August Kopisch

pittore e poeta prussiano

August Kopisch (1799 – 1853), pittore e poeta prussiano.

August Kopisch in un ritratto di Joseph von Führich

Citazioni di August KopischModifica

  • Agli amici delle bellezze meravigliose di natura fo conoscere che, secondo le indicazioni del nostro oste Giuseppe Pagano, scopersi la Grotta la quale una timorosa superstizione per molti secoli impedì di visitare. Finora essa è accessibile solo ai buoni nuotatori; se il mare è affatto calmo, è agevole entrarvi anche in un piccolo canotto, ma è pericoloso perché il minimo vento che s'eleva rende impossibile l'uscirne.
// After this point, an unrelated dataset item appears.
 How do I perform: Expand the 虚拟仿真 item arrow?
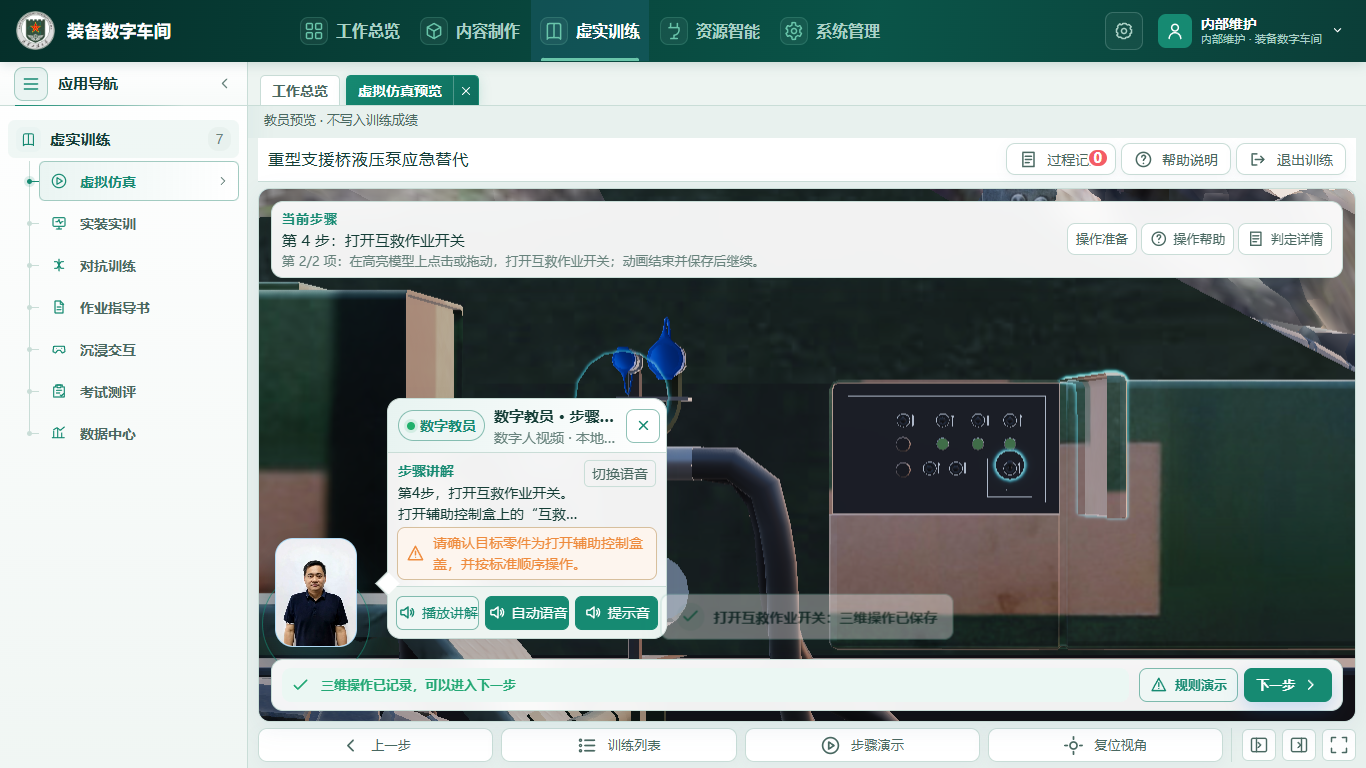[222, 181]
Noi la chiamammo Grotta Azzurra, perché la luce della profondità del mare rischiara d'azzurro il suo ampio spazio. Si resterà sorpresi di vedere l'acqua simile a fuoco azzurro empire la grotta; onde ogni onda sembra una fiamma.[1]
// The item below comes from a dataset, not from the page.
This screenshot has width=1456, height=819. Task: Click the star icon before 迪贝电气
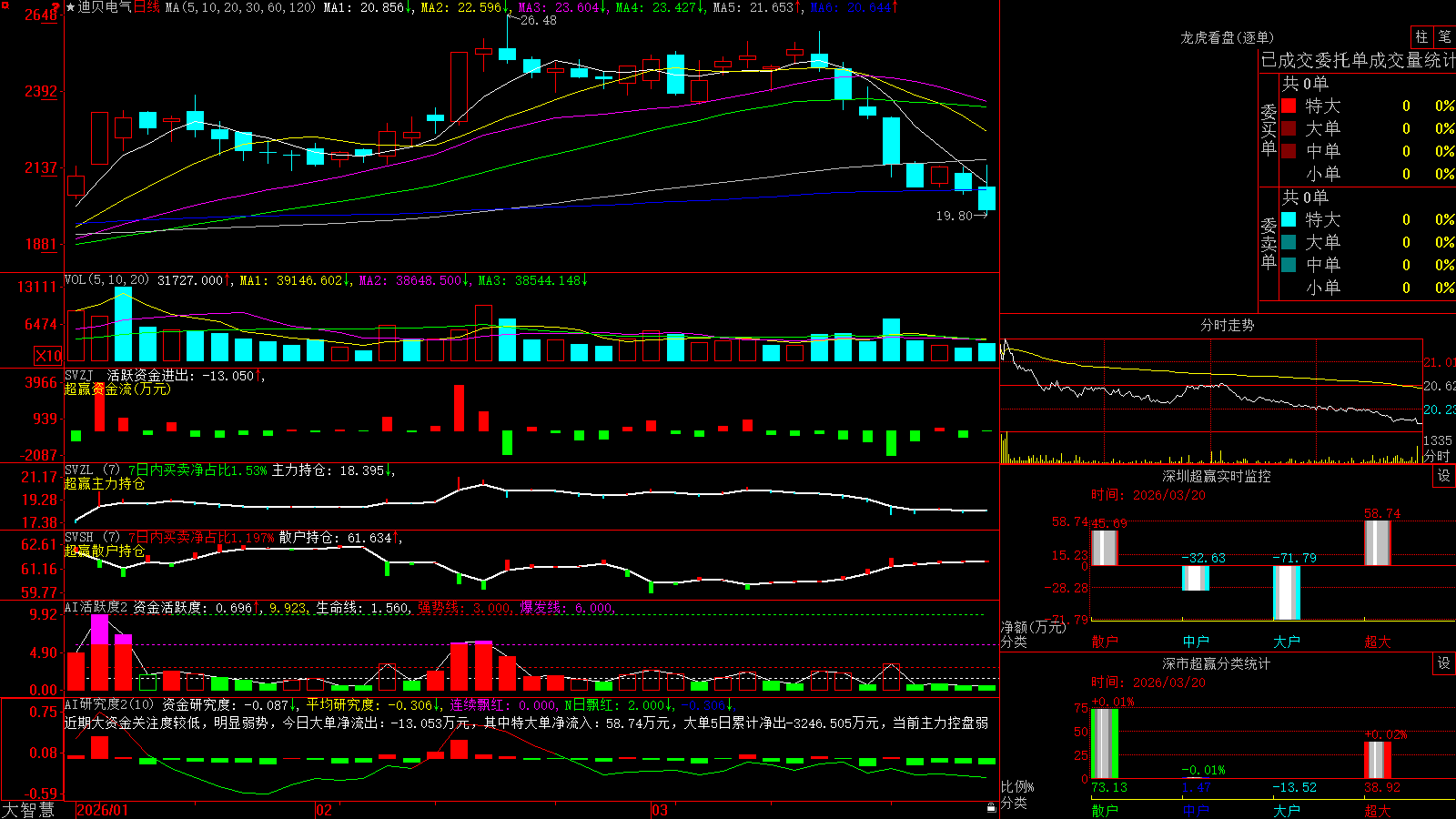70,7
Citazioni su August KopischModifica

  • Augusto Kopisch, curioso tipo di poeta e di pittore, s'era in gioventù sbizzarrito dietro la poesia serba e aveva proclamato inutil cosa lo scrivere, poiché i poeti serbi eran tutti analfabeti. Poeta non proprio da disprezzare, era un caldo ammiratore dell'Italia e aveva tradotto e commentato Dante, e scritto ancora libri e commedie d'argomento italiano, pubblicando anche, e per la prima volta con intendimento scientifico, alcuni nostri canti popolari. (Enzo Petraccone)
  • Nel Gennaio 1828 Augusto Platen mandava da Roma all'amico suo Augusto Kopisch, che già trovavasi in Napoli, un carme ove dicevasi desideroso di raggiungerlo. Ad Augusto Kopisch, poeta e pittore, che aveva avuta la ventura di scoprire o di ritrovare la grotta azzurra di Capri, sede delle sirene, recesso incantato di zaffiro e di argento, ch'egli poi disegnò e modellò più volte. E il Kopisch col Platen fu uno dei più appassionati cantori di Sorrento, lo Stazio dei tempi moderni. La pace del Deserto e della chiesa romita di sant'Agata, il panorama che largamente si apre sul mare azzurro fra il verde e l'oro degli aranceti fioriti e lungiodoranti, sono a lui cari argomenti di liriche gentili. Nelle quali pare che i suoi sogni e fantasmi di poeta si levino a volo, con ali candide, di fra le grotte e le scogliere stillanti, protese a picco sul mare, e conducano l'anima sua lontana lontana fra tanti incantamenti di natura, mentre a pie' dei monti mormora il mare sorrentino. (Alessandro Chiappelli)

NoteModifica

  1. Resoconto sulla scoperta della Grotta Azzurra del 17 agosto 1826; citato in Enzo Petraccone, L'isola di Capri, Istituto italiano d'arti grafiche editore, Bergamo, 1913, pp. 88-89.